# Source material
□ □ □ □ □ □ □

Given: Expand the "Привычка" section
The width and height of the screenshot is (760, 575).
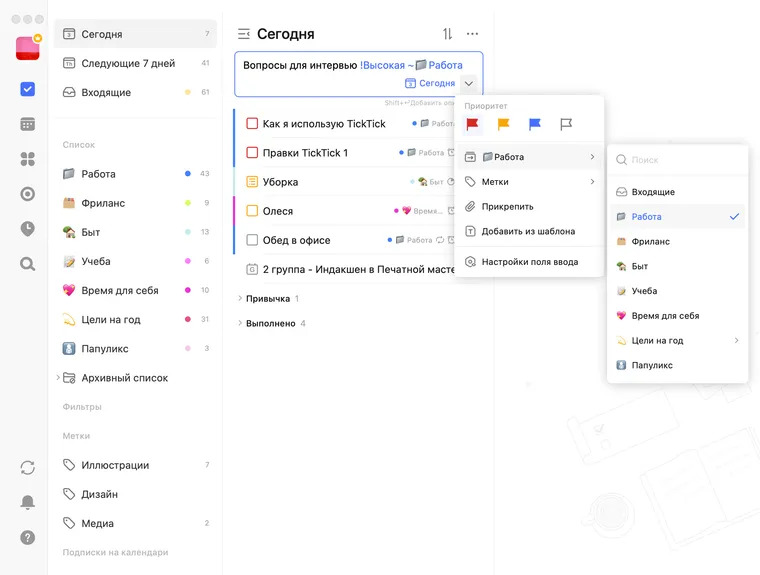Looking at the screenshot, I should pyautogui.click(x=239, y=298).
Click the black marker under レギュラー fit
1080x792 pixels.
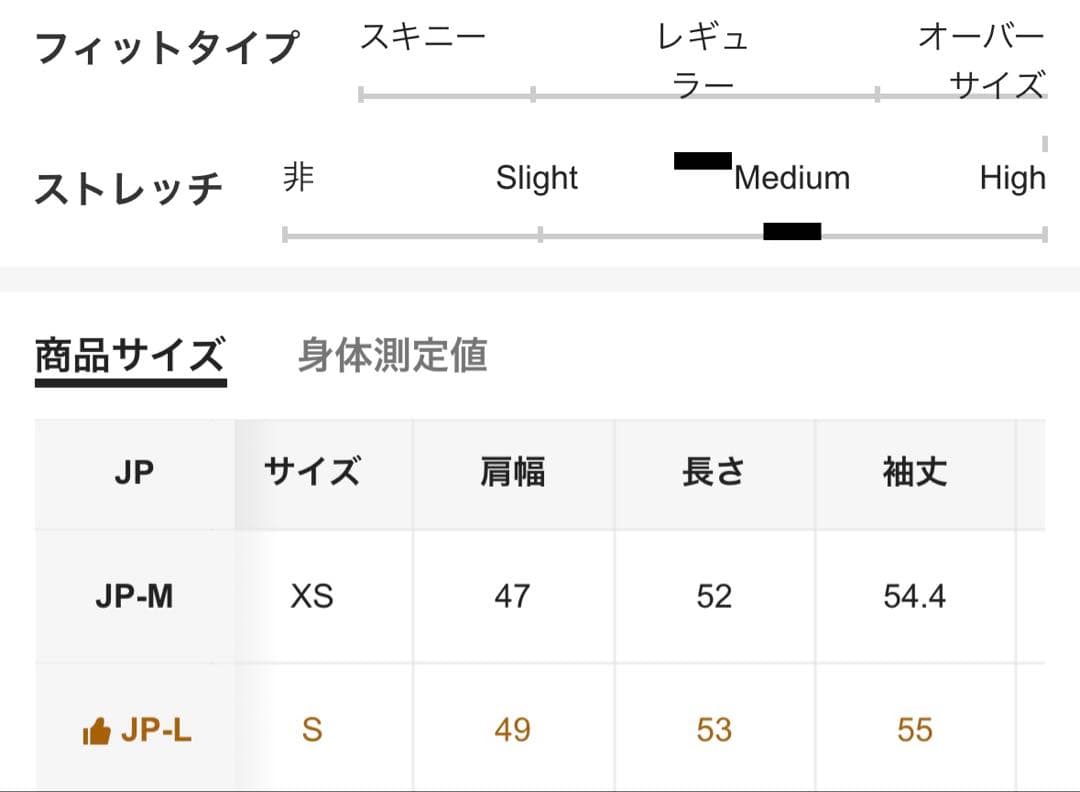(x=702, y=161)
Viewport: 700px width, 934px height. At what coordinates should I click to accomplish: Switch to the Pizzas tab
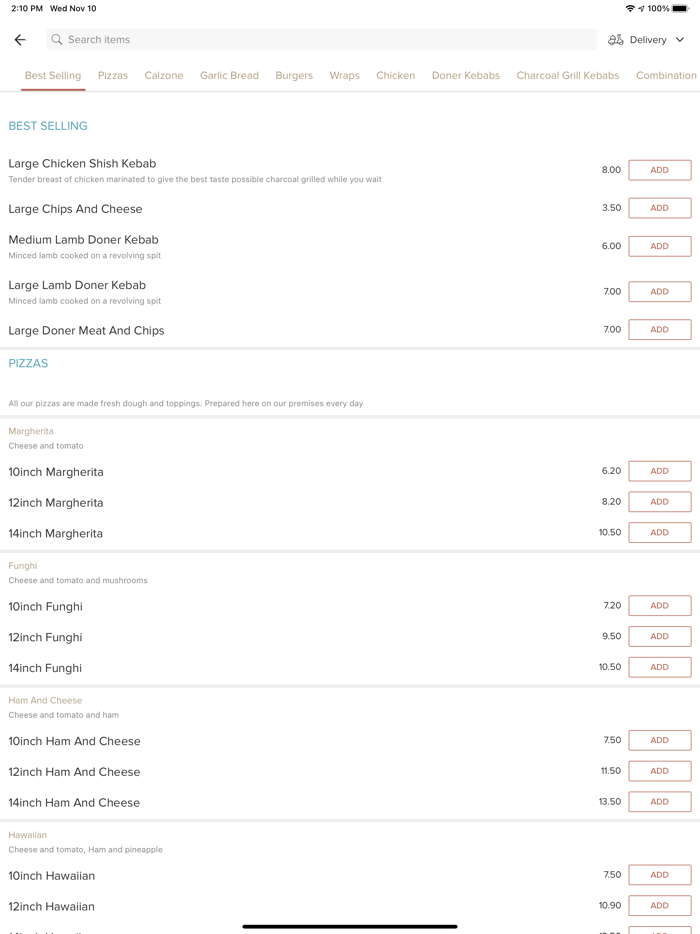tap(113, 75)
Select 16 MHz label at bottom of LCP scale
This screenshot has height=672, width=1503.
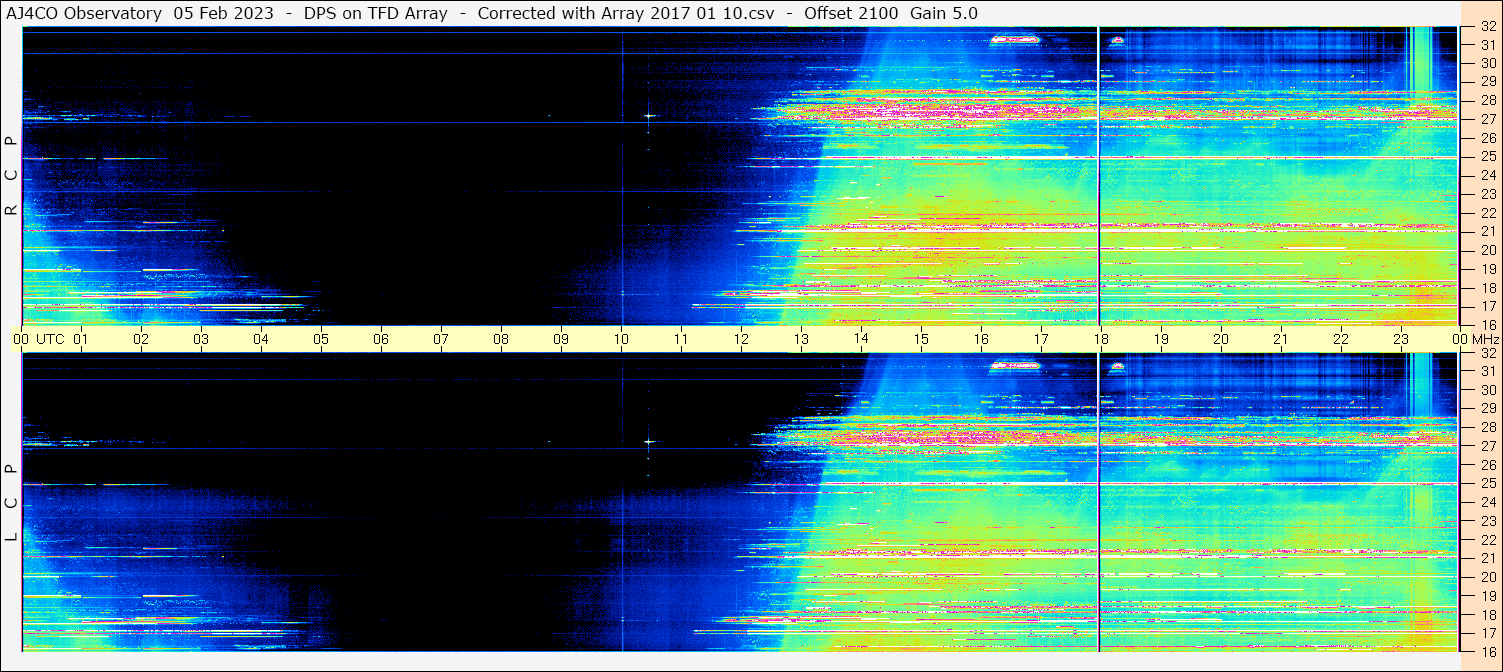pyautogui.click(x=1488, y=651)
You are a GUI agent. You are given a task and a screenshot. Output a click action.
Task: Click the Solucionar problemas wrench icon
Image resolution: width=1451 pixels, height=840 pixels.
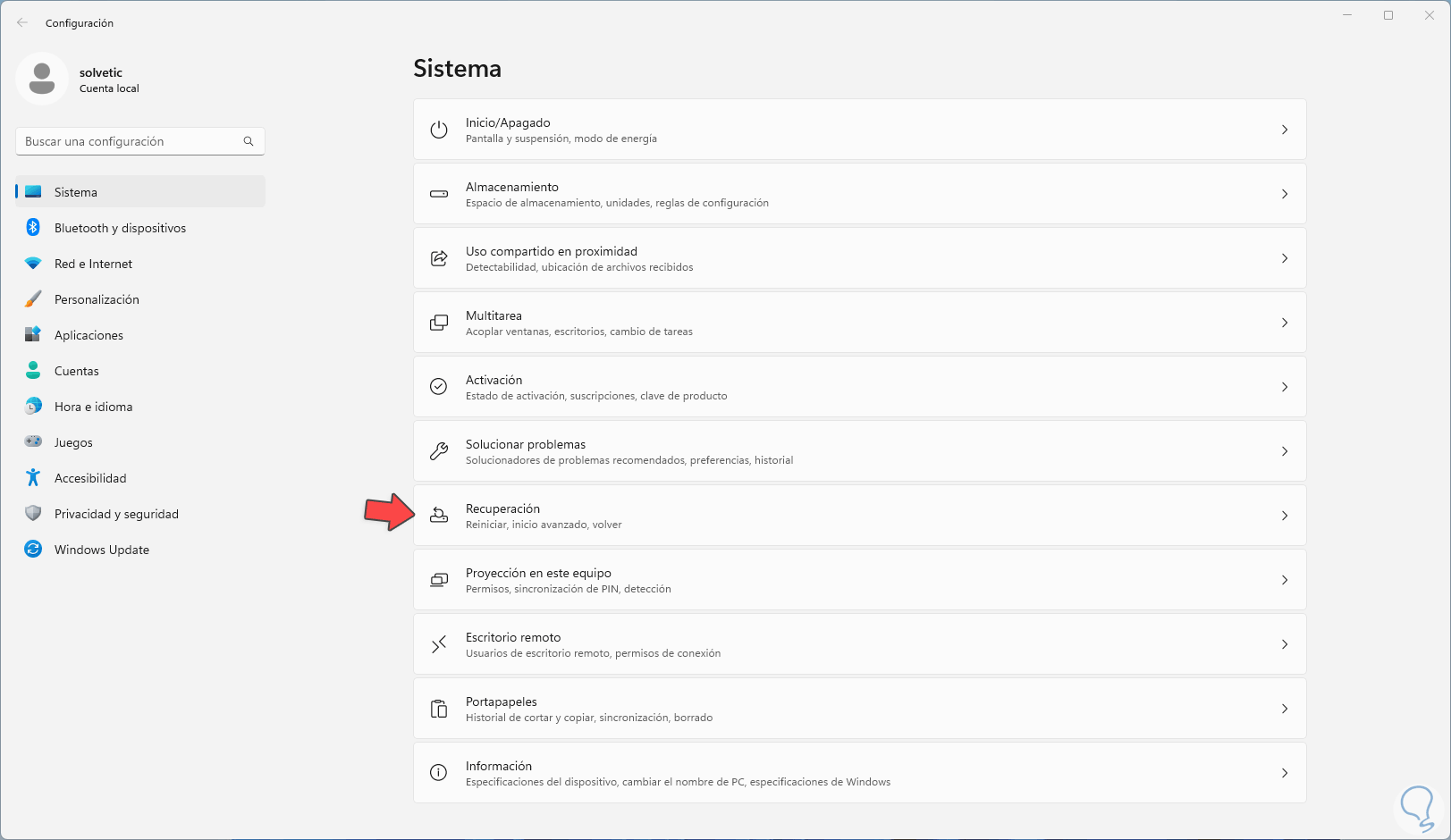coord(439,451)
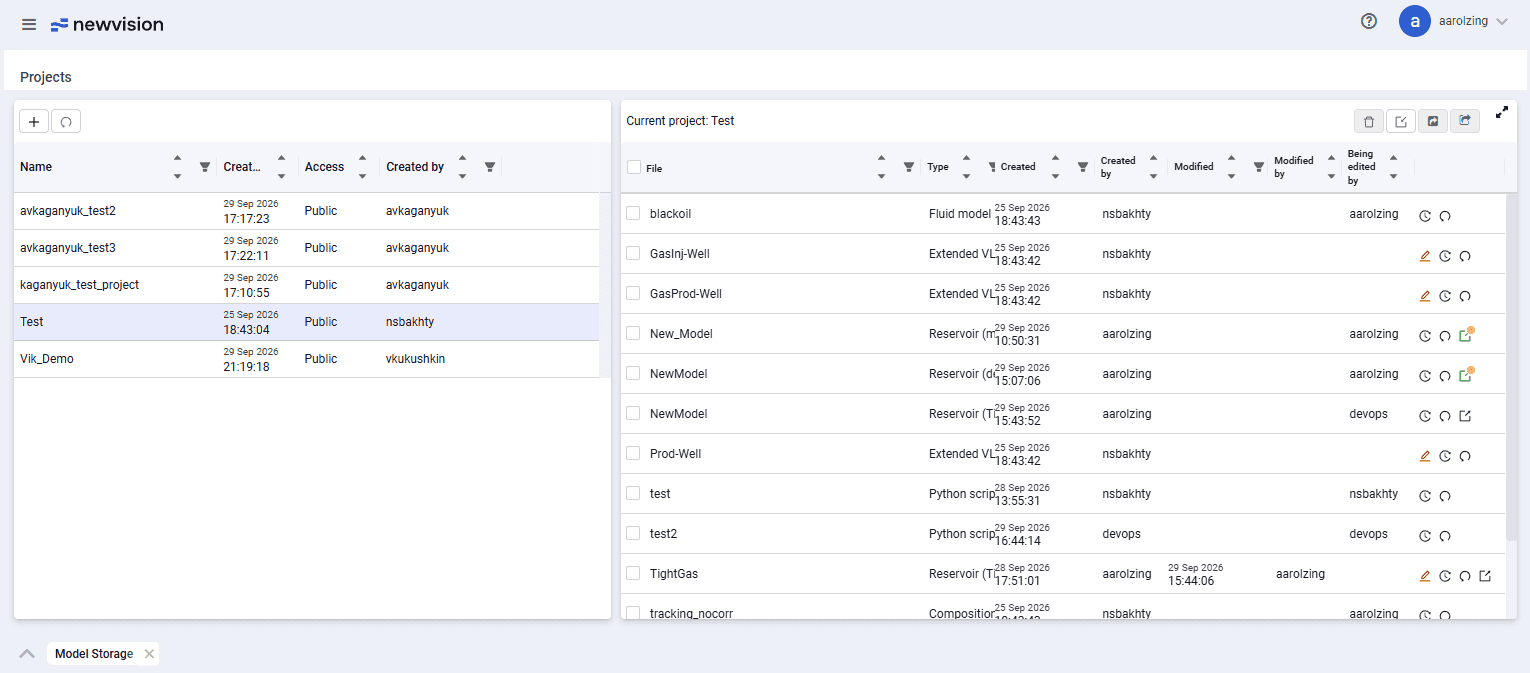Check the box next to blackoil file
Image resolution: width=1530 pixels, height=673 pixels.
tap(633, 213)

□ □ □ □ □ □ □

# Work request
Each entry above should be written out again exactly, without its pictures.

# Problem solution
Given: Expand the "Привычка" section
The width and height of the screenshot is (760, 575).
Looking at the screenshot, I should pyautogui.click(x=239, y=298).
Click the black marker under レギュラー fit
1080x792 pixels.
(x=702, y=161)
Viewport: 700px width, 934px height. At what coordinates should I click to accomplish: Switch to the Pizzas tab
tap(113, 75)
Select 16 MHz label at bottom of LCP scale
This screenshot has height=672, width=1503.
pyautogui.click(x=1488, y=651)
You are a GUI agent. You are given a task and a screenshot. Output a click action.
Task: Click the Solucionar problemas wrench icon
Image resolution: width=1451 pixels, height=840 pixels.
coord(439,451)
Check the box next to blackoil file
Image resolution: width=1530 pixels, height=673 pixels.
tap(633, 213)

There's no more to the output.